任務目標 1: 據阿合馬傳,至元元年十一月阿合馬被超拜為什麼官職?
任務目標 2: 從「帝悉從其請」之後接著寫,延續阿合馬傳的敘述。

文本:

↓↓↓

新元史卷之二百二十三 列傳第一百二十

《新元史》——柯劭忞

阿合馬 盧世榮 桑哥要束木

阿合馬,回鶻人。幼爲阿勒赤那顔家奴,阿勒赤女察必皇后以爲媵臣,執宫庭灑掃之役。世祖愛其幹敏,中統三年,始命領中書左右部,兼諸路都轉運使,委以財賦之任。四年,以河南鈞、徐等州俱有鐵冶,請給授宣牌,以興鼓鑄之利。帝升開平爲上都,又以阿合馬同知開平府事,領左右部如故。阿合馬奏以禮部尚書馬月乃合兼領已括户三千,興煽鐵冶,歲輸鐵一百三萬七十斤,就鑄農器二十萬事,易粟輸官者凡四萬石。

至元元年正月,阿合馬奏言:「太原民煮小鹽,越境賣,民貪其價廉,競買食之,解鹽以故不售,歲入課銀止七千五百兩。請自今歲增五千兩,無問僧道軍匠等户,均賦之,其民間通用小鹽從便。」是年十一月,罷領中書左右部,併入中書,超拜阿合馬中書平章政事,階榮禄大夫。

三年正月,立制國用使司,阿合馬又以平章政事領之。奏:「以東京歲課布疏惡不堪用者,就市羊於彼。真定、順天金銀不中程者,宜改鑄。别怯赤山出石絨,織爲布,火不能然,請遣官採取。」又言:「國家費用浩繁,今歲自車駕至都,已支鈔四千錠,恐來歲度支不足,宜量節經用。」十一月,又奏:「桓州峪所採銀鑛,已十六萬斤,百斤可得銀三兩、錫二十五斤。採鑛之費,鬻錫足以給之。」帝悉從其請。

↑↑↑

所附清單:
↓↓↓

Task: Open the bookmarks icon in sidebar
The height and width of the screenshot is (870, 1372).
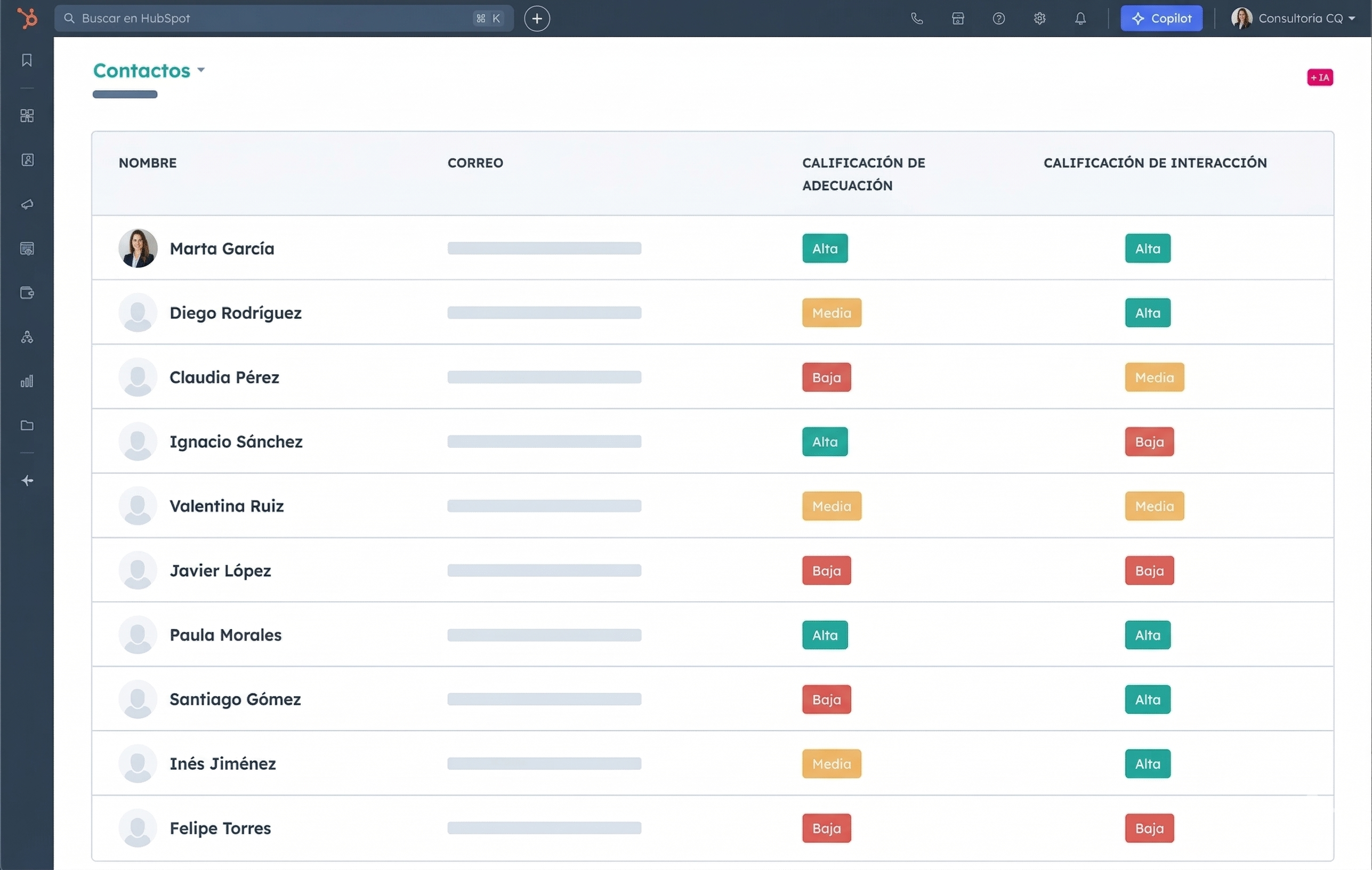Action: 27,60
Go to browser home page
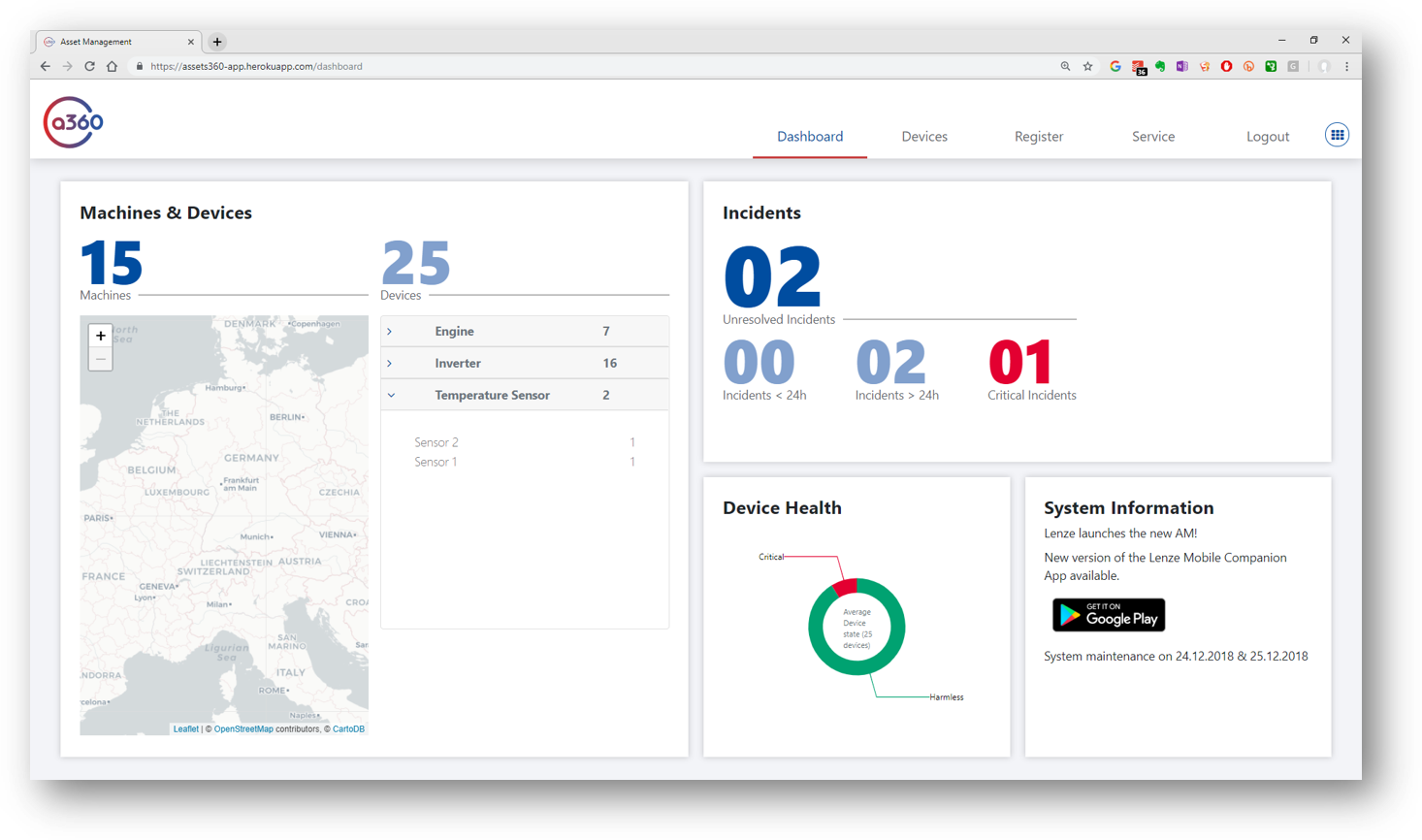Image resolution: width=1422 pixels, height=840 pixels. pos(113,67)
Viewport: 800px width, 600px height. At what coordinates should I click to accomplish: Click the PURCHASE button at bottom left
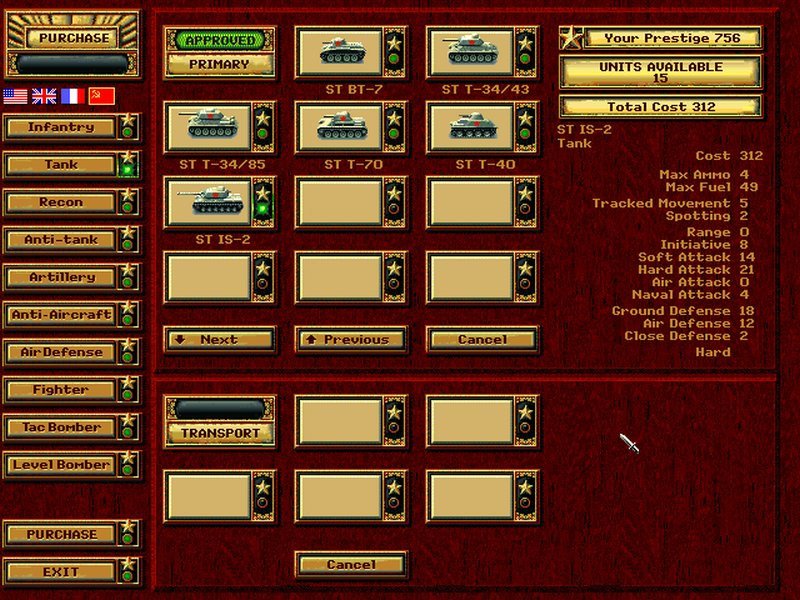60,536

↑↑↑
↓↓↓

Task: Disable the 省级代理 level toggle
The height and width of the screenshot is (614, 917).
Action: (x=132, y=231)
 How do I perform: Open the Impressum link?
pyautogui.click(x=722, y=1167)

↑↑↑

練習答案 1: 中書平章政事,階榮祿大夫。

練習答案 2:
七年正月,立尚書省,罷制國用使司,改阿合馬平章尚書省事。阿合馬以功利成效自負,衆咸稱其能。世祖急於富國,試以事,頗有成績。又見其與丞相線真、史天澤争論,屢爲所詘,由是奇其才,授以政柄,言無不從,阿合馬遂專愎益甚。丞相安童言於帝曰:「臣近言尚書省、樞密院、御史臺,宜各循常制奏事,其大者從臣等議定奏聞,已奉命俞允。今尚書省一切以聞,似違前奏。」帝曰:「汝所言是。豈阿合馬以朕信用,敢如是耶?不與卿等議非是,宜如卿言。」安童又言:「阿合馬所用者,左丞許衡以爲多非其人,然已奉命咨請宣付,如不與,恐異日有辭。宜試其能否,久當自見。」帝然之。五月,尚書奏括天下户口,既而御史臺言:「所在捕蝗,百姓勞擾,括户事宜少緩。」遂止。

初立尚書省,時凡銓選各官,吏部擬定資品,呈尚書省,由尚書咨中書聞奏。至是,阿合馬用私人,不由部擬,亦不咨中書。丞相安童以爲言,帝問阿合馬,對以:「事無大小,皆委之臣,所用之人,臣宜自擇。」安童因請:「自今惟重刑及遷上路總管,屬中書,餘並付尚書省,庶事體明白。」帝從之。

八年三月,尚書省再以閲實户口事,奏條畫詔諭天下。是歲,增太原鹽課,以千錠爲常額,仍令本路兼領。九年,併尚書入中書省,又以阿合馬爲中書平章政事。明年,以其子忽辛爲大都路總管,兼大興府尹。安童見阿合馬擅權日甚,乃奏都總管以下多不稱職,乞選人代之。又奏:「阿合馬挾宰相權爲商賈,以網天下大利[一],民困無所訴。」阿合馬曰:「誰爲此言?臣等與廷辯。」安童進曰:「左司都事周祥,中木取利,罪狀明白。」帝曰:「若此者,征畢當顯黜之。」既而樞密院奏以忽辛同簽樞密院事,帝不允,曰:「彼賈胡,不可以機務責之。」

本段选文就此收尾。